━━ Textauszug ━━

„Der Staat gegen Fritz Bauer“ in Sondervorführung mit Publikumsgespräch im Frankfurter Cinema am 12. März um 11.30 Uhr, Teil 1: Vorbericht

 



Claudia Schulmerich

Frankfurt am Main (Weltexpresso) – Sie haben es so gut gemeint, die Mitglieder der SPD-Westend, die in Kooperation mit dem Fritz Bauer Institut und dem Cinema-Kino Frankfurt diesen Film von Lars Kraume am Sonntagvormittag zeigen, mit anschließendem Publikumsgespräch mit Werner Konitzer, vorübergehend Direktor des Fritz Bauer Instituts.


„Aus Anlaß der Enthüllung einer Gedenktafel am ehemaligen Wohnhaus von Fritz Bauer in der Feldbergstraße 48 am 10. März 2017, zeigen wir noch einmal den Film ‚Der Staat gegen Fritz Bauer‘ von Lars Kraume.“, schreibt Hermann-Josef Birk (SPD), Stellvertretender Ortsvereinsvorsitzender der SPD-Westend, des Stadtteils, in dem Fritz Bauer von 1957 bis zu seinem Tod am 1. Juli 1968 wohnte. Birk ist zu verdanken, daß das schon vor vielen Jahren geforderte Gedenken an Fritz Bauer an seinem Wohnsitz nun endlich umgesetzt wurde. Entscheidend dabei ist nicht allein die Tafel, sondern, daß sie einen Text enthält, der in den Jahren des Wirkens des sozialdemokratischen Juristen Fritz Bauer seine Gegner zur Weißglut getrieben hätte. Eine späte Genugtuung und in zwei Artikeln zur Enthüllung in Weltexpresso wiedergegeben.

Wenn wir uns zum morgen vorgeführten Film zurückhaltend äußern, hat das mit einem inneren Konflikt zu tun. Auf der einen Seite sind diejenigen, die Fritz Bauer als einen entschiedenen Demokraten ansehen, dem in der Bundesrepublik Unrecht geschah, wozu auch sein Vergessen gehört, froh, wenn er nun wieder eine öffentliche Figur bundesrepublikanischer Geschichte wird. Also auch froh, wenn das Gedenken und Erinnern seiner gesellschaftlichen Leistungen in Form von Spielfilmen geschieht. Ob nun Personen der Zeitgeschichte in fiktiven Geschichten eine andere Persönlichkeit, auch andere Vita erhalten dürfen, als im wirklichen Leben, ist eine grundsätzliche Streitfrage, die sicher nicht pauschal zu entscheiden ist, sondern von Fall zu Fall. Denn selbstverständlich müssen Spielfilme fiktive Elemente enthalten, ein Leben auch interpretieren dürfen, andernfalls wären sie Dokumentarfilme, die in Deutschland nicht so beliebt sind, international aber im Kommen sind.

━━━

Aufgabe 1 -> Skaliere die Einträge, beginnend mit der Zeile mit „Power supplies (107, 899)“ und weiter bis einschließlich der letzten Zeile der Einträge: Gib diese Zeilen samt Anfragen erneut wieder und multipliziere dabei jede Koordinate in den Antworten mit 1,7, auf ganze Zahlen gerundet, wobei bei ,5 aufgerundet wird.

━━ Zu bearbeitendes Material ━━

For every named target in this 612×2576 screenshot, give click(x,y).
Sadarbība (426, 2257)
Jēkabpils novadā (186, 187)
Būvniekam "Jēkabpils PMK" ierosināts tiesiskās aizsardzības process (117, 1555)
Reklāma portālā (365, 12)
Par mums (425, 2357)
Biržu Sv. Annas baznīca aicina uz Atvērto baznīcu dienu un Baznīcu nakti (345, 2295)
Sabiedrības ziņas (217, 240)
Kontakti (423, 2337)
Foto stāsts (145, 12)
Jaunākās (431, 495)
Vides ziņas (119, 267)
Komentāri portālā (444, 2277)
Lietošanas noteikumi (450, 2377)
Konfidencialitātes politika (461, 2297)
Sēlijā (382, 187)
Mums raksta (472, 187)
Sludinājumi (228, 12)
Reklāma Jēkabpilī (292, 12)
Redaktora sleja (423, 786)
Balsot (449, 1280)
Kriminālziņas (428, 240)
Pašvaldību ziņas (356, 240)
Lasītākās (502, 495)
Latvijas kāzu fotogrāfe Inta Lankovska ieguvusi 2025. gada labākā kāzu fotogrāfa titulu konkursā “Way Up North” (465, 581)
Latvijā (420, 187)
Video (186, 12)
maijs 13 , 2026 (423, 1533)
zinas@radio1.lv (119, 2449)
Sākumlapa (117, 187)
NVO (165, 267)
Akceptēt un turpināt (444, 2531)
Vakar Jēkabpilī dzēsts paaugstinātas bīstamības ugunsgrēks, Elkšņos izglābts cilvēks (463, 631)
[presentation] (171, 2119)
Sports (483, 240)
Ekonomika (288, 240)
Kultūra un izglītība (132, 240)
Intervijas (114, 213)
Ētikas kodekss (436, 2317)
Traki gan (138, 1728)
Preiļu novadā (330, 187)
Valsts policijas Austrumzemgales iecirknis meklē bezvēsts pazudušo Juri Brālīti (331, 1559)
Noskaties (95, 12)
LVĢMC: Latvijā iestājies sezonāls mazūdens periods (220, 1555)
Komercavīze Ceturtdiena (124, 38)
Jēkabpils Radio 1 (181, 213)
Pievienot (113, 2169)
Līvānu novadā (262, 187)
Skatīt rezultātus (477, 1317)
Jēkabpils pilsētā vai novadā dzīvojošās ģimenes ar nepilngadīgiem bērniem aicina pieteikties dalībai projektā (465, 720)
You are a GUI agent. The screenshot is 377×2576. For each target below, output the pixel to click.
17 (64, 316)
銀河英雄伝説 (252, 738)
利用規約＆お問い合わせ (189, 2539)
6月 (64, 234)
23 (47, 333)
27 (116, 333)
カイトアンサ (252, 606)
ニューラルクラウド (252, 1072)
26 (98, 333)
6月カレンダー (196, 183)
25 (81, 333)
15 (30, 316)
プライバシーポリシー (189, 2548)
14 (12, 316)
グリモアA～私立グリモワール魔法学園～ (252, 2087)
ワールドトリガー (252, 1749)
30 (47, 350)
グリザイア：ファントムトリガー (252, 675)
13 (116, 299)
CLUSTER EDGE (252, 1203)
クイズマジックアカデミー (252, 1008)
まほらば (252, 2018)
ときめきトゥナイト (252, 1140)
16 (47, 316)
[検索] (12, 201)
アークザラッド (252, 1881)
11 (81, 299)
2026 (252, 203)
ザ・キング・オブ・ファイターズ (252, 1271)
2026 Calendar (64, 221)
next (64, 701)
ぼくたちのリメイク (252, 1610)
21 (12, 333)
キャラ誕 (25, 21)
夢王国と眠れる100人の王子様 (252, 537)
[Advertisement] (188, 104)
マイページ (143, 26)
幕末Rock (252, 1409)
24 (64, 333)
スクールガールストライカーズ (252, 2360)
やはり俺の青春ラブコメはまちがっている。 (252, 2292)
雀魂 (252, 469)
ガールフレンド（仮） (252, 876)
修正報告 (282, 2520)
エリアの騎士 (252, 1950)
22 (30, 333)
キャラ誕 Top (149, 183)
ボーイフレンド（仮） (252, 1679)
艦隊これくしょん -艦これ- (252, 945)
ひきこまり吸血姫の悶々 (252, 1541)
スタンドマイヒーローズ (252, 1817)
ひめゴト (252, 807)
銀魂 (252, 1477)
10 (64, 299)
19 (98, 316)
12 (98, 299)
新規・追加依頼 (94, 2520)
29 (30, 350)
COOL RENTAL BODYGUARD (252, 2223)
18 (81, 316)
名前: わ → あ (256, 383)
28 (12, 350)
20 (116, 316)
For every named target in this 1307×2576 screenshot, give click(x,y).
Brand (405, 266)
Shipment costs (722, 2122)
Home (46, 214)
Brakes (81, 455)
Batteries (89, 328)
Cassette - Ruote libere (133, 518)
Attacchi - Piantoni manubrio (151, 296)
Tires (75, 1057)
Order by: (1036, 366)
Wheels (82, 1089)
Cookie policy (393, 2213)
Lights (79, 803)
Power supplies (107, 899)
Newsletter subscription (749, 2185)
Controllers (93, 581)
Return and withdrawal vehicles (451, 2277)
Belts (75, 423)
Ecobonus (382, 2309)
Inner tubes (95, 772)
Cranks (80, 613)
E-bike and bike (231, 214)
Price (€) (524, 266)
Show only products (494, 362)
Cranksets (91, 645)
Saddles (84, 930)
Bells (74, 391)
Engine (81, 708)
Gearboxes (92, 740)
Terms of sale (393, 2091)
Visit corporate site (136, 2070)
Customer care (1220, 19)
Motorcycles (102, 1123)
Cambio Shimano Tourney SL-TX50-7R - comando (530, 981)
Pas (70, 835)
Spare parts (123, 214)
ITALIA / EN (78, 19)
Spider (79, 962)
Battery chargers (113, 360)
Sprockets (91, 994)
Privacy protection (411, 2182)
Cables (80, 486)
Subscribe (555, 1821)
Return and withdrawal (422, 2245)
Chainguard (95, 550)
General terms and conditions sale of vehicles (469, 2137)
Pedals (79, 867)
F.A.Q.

━━━

Aufgabe 2 -> Gib aus dem Textauszug die Passage, beginnend mit „Frankfurt am Main“ und weiter bis einschließlich „Fritz Bauer Instituts.“, wortgetreu wieder.

Richtige Antwort 1 ->
Power supplies (182, 1528)
Newsletter subscription (1273, 3715)
Controllers (158, 988)
Return and withdrawal vehicles (767, 3871)
Belts (128, 719)
Ecobonus (649, 3925)
Inner tubes (162, 1312)
Cranks (136, 1042)
E-bike and bike (393, 364)
Price (€) (891, 452)
Show only products (840, 615)
Cranksets (155, 1097)
Saddles (143, 1581)
Bells (126, 665)
Engine (138, 1204)
Gearboxes (156, 1258)
Terms of sale (668, 3555)
Visit corporate site (231, 3519)
Customer care (2074, 32)
Motorcycles (173, 1909)
Cambio Shimano Tourney SL-TX50-7R - comando (901, 1668)
Pas (119, 1420)
Spare parts (209, 364)
ITALIA / EN (133, 32)
Spider (134, 1635)
Battery chargers (192, 612)
Sprockets (155, 1690)
Privacy protection (699, 3709)
Cables (136, 826)
Subscribe (944, 3096)
Return and withdrawal (717, 3817)
Chainguard (162, 935)
General terms and conditions sale of vehicles (797, 3633)
Pedals (134, 1474)
F.A.Q.

Richtige Antwort 2 ->
Frankfurt am Main (Weltexpresso) – Sie haben es so gut gemeint, die Mitglieder der SPD-Westend, die in Kooperation mit dem Fritz Bauer Institut und dem Cinema-Kino Frankfurt diesen Film von Lars Kraume am Sonntagvormittag zeigen, mit anschließendem Publikumsgespräch mit Werner Konitzer, vorübergehend Direktor des Fritz Bauer Instituts.